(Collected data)
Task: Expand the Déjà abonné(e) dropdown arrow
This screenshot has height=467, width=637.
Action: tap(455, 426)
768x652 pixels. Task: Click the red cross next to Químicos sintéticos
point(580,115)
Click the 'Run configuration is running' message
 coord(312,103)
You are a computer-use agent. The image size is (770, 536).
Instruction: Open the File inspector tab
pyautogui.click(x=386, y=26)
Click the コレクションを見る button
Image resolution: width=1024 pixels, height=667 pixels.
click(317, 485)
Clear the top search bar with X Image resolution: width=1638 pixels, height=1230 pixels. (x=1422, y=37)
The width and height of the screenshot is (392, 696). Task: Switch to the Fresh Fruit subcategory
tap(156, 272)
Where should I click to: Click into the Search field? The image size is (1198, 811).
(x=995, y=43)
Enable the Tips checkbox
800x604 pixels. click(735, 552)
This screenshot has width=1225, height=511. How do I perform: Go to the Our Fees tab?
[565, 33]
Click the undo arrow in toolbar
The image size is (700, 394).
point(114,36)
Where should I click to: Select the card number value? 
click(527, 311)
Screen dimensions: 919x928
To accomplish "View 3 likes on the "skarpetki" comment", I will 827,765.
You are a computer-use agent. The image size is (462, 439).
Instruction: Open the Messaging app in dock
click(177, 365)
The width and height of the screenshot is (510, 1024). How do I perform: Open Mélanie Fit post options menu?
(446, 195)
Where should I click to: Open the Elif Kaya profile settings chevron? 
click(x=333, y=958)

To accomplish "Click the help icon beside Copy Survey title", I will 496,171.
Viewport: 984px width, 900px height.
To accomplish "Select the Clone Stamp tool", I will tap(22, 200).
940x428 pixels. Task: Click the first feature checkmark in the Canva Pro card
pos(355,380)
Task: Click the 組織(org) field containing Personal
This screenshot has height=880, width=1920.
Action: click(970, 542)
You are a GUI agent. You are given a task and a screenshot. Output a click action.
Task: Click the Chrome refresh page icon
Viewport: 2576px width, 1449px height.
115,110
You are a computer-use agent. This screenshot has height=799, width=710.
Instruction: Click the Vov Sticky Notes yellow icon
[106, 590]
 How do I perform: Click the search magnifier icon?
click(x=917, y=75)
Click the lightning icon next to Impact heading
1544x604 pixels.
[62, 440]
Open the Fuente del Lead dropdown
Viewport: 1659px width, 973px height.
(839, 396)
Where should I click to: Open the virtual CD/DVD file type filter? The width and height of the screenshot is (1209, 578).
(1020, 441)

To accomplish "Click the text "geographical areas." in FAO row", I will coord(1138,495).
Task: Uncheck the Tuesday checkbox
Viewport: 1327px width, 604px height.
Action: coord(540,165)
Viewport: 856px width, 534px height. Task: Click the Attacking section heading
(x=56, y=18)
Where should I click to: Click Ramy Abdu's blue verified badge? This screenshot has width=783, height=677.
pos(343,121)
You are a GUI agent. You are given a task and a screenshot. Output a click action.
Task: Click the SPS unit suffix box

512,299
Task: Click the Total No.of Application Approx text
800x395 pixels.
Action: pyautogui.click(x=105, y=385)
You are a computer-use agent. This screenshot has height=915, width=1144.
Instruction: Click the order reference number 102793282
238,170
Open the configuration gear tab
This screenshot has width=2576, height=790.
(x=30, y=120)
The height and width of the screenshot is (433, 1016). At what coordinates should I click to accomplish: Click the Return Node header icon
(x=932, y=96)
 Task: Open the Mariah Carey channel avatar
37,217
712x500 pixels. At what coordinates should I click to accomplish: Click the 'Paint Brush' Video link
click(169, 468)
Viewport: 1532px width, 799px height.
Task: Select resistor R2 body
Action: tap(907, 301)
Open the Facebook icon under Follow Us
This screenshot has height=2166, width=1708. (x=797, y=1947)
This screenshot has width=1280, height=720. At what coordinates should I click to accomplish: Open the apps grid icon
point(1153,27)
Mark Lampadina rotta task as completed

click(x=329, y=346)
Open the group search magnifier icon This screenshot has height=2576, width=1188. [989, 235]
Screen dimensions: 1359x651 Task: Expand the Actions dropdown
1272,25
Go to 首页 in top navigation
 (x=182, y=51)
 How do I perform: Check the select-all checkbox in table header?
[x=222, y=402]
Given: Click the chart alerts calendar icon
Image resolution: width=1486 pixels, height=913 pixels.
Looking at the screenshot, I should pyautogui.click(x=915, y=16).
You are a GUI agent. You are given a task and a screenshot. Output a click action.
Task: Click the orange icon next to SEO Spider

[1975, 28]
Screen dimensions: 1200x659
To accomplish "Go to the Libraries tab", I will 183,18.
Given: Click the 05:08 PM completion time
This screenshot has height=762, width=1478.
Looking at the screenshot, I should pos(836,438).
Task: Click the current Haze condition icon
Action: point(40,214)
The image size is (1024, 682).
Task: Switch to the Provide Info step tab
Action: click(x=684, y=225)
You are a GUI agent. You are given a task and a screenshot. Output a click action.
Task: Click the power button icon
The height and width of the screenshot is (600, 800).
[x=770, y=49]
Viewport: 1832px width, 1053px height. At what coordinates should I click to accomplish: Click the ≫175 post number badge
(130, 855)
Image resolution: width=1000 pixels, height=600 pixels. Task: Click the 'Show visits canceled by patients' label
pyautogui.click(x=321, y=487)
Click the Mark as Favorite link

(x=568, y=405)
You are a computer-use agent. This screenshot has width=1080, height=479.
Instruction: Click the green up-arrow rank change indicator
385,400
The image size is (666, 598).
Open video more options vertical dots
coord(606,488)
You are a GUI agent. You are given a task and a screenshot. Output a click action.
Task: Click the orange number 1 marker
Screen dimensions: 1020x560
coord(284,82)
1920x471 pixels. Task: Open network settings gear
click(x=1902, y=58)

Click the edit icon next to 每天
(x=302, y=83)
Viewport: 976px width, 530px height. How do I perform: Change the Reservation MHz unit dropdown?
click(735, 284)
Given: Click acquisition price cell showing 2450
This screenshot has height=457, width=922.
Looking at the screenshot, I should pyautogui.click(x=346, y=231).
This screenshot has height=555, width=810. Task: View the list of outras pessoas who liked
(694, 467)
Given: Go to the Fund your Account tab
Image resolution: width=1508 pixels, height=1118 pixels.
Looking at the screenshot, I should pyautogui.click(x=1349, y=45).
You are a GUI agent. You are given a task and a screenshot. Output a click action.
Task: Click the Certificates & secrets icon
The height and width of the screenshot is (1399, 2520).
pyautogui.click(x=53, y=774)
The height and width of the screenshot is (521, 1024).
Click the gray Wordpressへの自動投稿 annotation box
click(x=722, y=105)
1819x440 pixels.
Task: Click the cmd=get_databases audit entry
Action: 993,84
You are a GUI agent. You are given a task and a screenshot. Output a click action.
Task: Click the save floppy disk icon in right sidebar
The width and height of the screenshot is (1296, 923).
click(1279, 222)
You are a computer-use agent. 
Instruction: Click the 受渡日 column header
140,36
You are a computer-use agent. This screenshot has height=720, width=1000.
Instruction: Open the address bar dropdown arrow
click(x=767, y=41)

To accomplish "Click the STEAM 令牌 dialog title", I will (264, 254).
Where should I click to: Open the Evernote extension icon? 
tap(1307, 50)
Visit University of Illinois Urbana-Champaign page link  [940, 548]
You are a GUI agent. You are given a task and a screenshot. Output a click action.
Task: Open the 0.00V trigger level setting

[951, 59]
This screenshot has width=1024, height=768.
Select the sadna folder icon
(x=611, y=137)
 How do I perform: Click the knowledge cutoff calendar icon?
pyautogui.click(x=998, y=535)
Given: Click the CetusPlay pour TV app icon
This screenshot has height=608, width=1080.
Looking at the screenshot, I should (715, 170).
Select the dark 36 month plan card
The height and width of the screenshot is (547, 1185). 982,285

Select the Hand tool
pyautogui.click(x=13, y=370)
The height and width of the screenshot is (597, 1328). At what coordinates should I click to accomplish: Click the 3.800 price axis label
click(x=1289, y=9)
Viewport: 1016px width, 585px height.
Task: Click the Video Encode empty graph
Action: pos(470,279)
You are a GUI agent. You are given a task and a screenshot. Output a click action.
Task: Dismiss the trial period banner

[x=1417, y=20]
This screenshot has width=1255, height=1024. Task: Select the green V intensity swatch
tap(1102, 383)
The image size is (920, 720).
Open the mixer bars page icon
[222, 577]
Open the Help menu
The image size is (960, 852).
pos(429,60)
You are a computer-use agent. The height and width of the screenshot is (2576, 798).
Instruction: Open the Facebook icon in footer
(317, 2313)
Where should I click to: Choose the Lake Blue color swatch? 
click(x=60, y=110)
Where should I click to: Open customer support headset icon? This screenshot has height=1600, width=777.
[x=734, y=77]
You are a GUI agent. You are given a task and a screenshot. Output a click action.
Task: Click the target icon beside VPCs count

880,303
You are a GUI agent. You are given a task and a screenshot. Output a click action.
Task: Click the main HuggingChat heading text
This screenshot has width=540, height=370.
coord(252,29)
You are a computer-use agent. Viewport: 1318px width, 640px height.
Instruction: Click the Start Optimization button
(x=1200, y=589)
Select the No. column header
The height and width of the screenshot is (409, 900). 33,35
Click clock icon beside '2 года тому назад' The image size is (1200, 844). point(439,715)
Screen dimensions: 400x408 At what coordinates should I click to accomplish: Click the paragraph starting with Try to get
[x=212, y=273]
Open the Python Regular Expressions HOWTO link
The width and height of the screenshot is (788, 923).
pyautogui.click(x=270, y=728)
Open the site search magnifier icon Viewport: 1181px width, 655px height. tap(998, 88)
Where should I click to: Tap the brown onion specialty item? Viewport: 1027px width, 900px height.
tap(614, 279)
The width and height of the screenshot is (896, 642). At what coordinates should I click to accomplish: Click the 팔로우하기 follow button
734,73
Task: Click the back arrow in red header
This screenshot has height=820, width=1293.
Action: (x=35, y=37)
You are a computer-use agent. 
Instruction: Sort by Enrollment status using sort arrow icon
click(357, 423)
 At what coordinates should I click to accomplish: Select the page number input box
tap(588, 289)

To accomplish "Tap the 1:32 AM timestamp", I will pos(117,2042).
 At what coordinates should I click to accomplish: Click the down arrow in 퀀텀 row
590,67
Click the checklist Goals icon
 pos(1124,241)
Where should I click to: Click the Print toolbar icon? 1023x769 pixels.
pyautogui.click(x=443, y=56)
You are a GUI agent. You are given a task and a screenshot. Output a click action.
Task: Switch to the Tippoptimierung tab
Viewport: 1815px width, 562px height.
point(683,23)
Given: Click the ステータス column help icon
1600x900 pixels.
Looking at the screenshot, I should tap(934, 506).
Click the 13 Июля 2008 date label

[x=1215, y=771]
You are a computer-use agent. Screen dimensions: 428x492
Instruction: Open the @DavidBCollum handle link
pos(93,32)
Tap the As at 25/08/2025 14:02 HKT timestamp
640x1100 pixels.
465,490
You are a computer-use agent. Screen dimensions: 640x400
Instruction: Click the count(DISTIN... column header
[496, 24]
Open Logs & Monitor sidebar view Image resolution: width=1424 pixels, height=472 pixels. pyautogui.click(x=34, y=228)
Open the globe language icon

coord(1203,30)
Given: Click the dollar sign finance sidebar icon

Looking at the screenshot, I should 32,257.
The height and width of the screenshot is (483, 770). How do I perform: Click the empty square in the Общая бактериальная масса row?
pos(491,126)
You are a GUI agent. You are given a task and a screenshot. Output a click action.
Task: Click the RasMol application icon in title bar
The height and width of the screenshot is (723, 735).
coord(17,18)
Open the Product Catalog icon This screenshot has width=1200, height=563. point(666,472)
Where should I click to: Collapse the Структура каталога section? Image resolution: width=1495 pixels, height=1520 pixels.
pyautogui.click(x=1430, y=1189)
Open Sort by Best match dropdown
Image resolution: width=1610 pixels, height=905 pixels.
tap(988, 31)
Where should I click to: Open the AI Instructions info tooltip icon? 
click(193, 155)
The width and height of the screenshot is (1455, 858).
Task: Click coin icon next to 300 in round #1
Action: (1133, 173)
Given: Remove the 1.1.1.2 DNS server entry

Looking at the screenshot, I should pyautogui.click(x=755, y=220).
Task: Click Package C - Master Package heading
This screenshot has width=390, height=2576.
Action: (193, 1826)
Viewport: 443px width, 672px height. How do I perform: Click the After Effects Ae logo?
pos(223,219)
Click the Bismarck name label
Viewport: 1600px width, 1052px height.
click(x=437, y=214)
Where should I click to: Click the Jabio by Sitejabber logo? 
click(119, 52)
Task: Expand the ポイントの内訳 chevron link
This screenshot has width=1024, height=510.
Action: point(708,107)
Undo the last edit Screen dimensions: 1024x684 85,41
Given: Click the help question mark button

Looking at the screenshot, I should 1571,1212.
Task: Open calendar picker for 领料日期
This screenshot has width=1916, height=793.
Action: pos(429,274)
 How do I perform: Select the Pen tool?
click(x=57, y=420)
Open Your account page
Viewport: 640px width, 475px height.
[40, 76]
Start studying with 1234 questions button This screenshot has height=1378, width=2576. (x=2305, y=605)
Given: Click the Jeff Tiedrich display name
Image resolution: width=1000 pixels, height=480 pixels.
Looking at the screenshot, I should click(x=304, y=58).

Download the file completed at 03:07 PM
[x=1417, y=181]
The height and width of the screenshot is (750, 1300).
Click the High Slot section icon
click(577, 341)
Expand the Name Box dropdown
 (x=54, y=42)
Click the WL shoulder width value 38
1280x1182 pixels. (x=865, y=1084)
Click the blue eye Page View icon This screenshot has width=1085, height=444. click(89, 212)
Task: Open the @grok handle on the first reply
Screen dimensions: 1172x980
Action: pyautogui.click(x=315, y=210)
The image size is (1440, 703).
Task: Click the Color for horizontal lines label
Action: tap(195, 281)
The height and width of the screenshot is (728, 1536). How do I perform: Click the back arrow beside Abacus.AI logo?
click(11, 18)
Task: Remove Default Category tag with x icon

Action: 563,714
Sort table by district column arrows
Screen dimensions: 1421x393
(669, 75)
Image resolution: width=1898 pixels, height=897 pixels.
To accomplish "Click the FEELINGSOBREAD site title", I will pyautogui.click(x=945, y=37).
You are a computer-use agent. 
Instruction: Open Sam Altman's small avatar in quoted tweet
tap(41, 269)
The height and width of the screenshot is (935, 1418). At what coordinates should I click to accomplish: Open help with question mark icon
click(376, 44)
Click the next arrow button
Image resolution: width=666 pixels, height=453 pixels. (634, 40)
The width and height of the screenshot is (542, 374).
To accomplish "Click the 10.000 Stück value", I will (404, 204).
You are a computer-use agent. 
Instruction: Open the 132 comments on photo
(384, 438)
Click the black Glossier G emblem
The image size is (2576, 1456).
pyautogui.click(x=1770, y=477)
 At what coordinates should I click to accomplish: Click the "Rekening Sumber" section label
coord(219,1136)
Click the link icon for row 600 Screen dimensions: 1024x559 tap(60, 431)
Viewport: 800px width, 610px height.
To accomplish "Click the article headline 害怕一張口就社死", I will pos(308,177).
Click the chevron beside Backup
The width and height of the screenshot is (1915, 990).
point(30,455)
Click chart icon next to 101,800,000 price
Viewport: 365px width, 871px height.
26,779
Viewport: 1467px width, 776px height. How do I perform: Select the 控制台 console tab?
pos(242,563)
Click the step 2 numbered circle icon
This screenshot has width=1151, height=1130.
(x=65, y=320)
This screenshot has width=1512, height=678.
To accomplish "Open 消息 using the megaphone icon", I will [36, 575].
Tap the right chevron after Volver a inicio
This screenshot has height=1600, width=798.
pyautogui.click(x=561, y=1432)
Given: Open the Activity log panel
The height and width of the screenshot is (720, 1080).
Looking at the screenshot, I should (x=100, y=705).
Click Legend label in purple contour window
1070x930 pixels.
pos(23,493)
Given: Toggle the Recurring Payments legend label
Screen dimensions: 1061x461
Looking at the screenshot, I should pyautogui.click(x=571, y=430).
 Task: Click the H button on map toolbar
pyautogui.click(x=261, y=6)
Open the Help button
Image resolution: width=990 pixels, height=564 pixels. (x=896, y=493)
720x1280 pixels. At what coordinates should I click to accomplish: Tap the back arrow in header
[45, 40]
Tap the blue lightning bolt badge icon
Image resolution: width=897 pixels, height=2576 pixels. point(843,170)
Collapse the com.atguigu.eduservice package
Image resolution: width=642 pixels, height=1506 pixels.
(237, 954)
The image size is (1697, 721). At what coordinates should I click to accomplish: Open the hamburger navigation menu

*WHAT YOU WILL DO*. Filter the entries down to the lines with the word "chart" in them, and copy those lines.

*WRITTEN ANSWER*.
Given: Click the chart alerts calendar icon
Click chart icon next to 101,800,000 price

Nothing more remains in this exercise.